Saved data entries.

◇ ◇ ◇ ◇ ◇

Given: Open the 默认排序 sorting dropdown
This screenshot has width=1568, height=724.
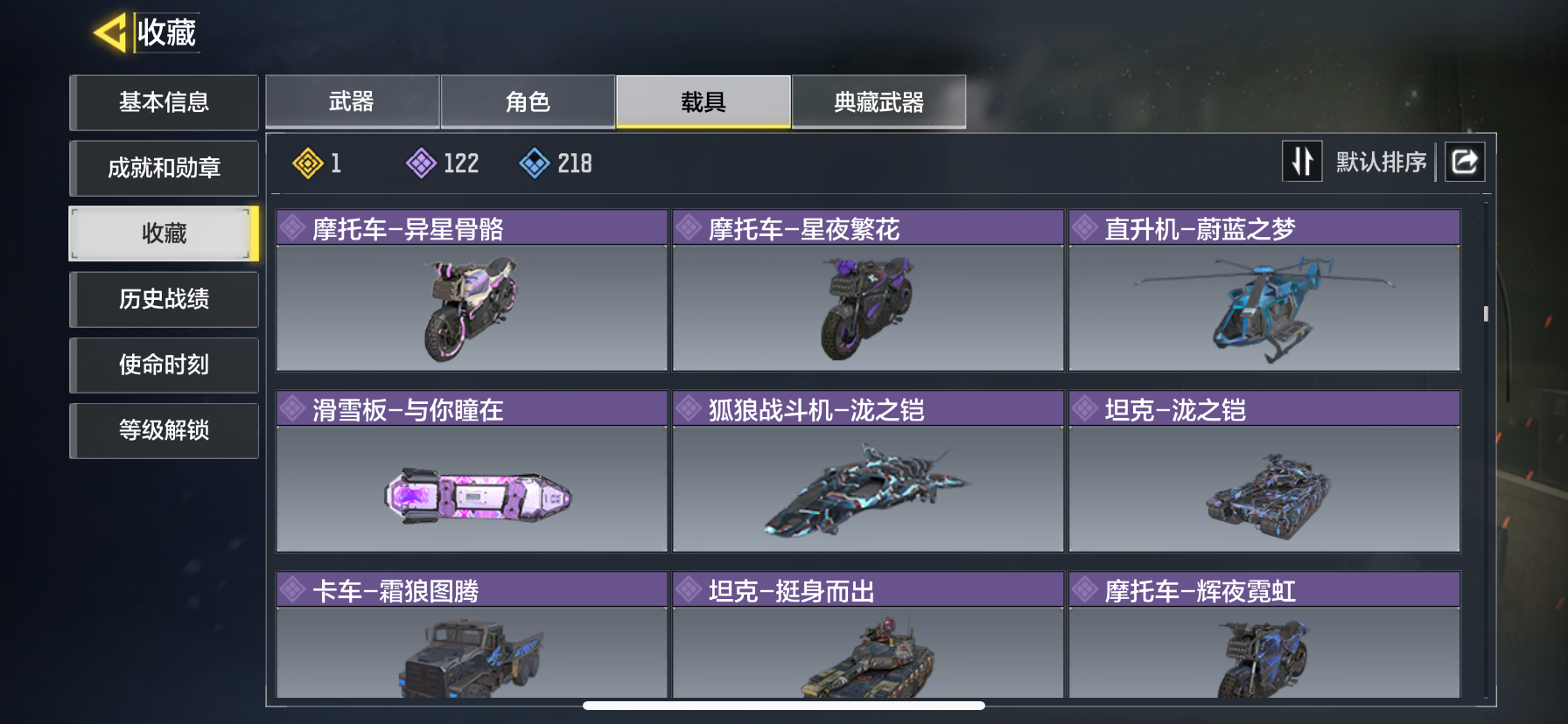Looking at the screenshot, I should pyautogui.click(x=1381, y=162).
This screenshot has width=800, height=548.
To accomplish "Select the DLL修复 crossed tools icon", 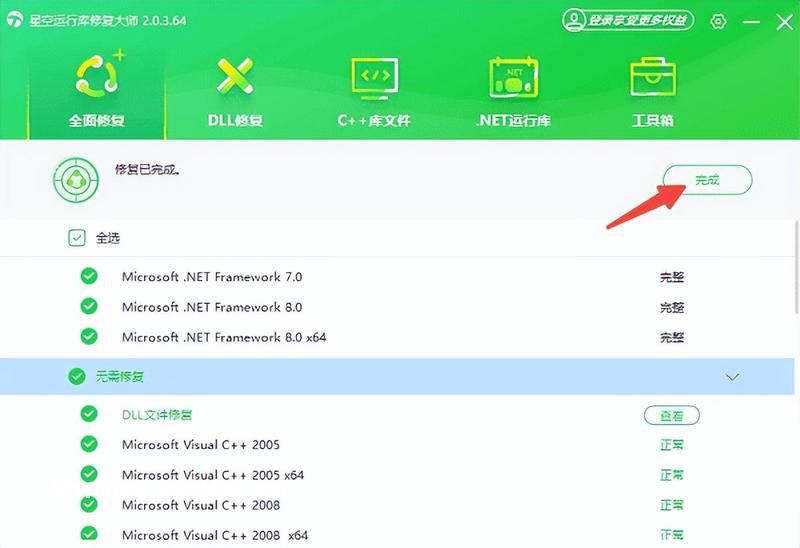I will coord(235,76).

◇ ◇ ◇ ◇ ◇

Activity.
Output the data above exactly, beginning at its first line and ending with the line that holds "This screenshot has width=800, height=548.". Leave out the pictures and add nothing.

Answer space.
Given: Open the 默认排序 sorting dropdown
This screenshot has width=1568, height=724.
Looking at the screenshot, I should pyautogui.click(x=1381, y=162).
This screenshot has width=800, height=548.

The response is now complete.